Last week I attended the Illinois Library Association conference in Chicago. There were two sessions that actually applied to Academic Libraries. They were
Systemic Change Needed in Information Literacy and
Academic Integrity and the College Student. In the first session Lisa Stock, from the College of DuPage, discussed a study she conducted on how students develop info lit skills. She found a need to educate the educators and that there should be full collaboration between librarians and faculty, not just parallel work or cooperative work. Our new workshop forms are more collaborative.
The session on Academic Integrity seemed to bring up more questions than answers. The speakers were from Eastern Illinois University and Elmhurst College. They found that while there are not more students plagiarizing, students are plagiarizing more. They discussed what role librarians have in teaching students about plagiarism, citations, and use of information. They discussed how to keep students from cheating. Turnitin software was mentioned. One suggestion was that faculty need to create cheat proof assignments and not give the same tests over and over. They too said that collaboration between faculty and librarians is vitally important.

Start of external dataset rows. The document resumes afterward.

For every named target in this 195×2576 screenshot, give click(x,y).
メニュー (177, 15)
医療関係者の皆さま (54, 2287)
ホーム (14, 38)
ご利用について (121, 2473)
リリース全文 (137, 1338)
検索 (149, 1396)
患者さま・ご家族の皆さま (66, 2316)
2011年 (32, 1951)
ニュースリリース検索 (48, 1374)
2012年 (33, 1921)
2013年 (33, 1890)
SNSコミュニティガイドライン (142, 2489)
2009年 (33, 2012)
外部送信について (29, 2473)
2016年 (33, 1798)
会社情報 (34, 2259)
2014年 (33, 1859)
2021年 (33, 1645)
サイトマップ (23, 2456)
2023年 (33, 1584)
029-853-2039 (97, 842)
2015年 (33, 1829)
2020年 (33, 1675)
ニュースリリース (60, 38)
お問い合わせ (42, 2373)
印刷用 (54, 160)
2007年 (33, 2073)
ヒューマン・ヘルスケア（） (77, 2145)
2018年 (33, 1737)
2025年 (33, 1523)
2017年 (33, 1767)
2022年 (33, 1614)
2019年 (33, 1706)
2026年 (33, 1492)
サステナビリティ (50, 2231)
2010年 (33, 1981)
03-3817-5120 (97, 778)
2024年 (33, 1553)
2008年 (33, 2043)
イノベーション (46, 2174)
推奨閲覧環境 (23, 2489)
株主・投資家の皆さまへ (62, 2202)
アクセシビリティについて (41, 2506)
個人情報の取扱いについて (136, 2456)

One session I attended in which I had to stand for 1.5 hours (see below) was
The Customer Focused Library - Lessons Learned from Retail. This was the result of a study conducted in the Chicago area of four libraries, both public and academic. While the academic library was larger than our libraries are, there were still some things that apply to us. One of them was to keep the desk uncluttered - lofty goal for me since I do all my work from my desk. Also, look at your library from a patron's view and keep computer-generated signage fresh or it will lose power among frequent visitors.
I did attend a session on gadgets, where they had the Kindle, some phones, some battery chargers, etc. It led to my purchasing an ITouch. After all, we did step up to DSL from dial up at home last month. Now if I would just connect everything so that I can use it. :)
I wanted to get into the session about leadership, but it was full to overflowing. (I still uploaded slide presentation to Google Docs.) As a matter of fact, that happened to me in three of the sessions that I wanted to attend. I noticed that some of the very popular sessions were put in rooms that had only about 50 seats, while others were in huge rooms and had only a scattering of attendees. That was the frustrating part of my week.
I placed the handouts and PowerPoints in the ILA 2008 folder under conferences in Google.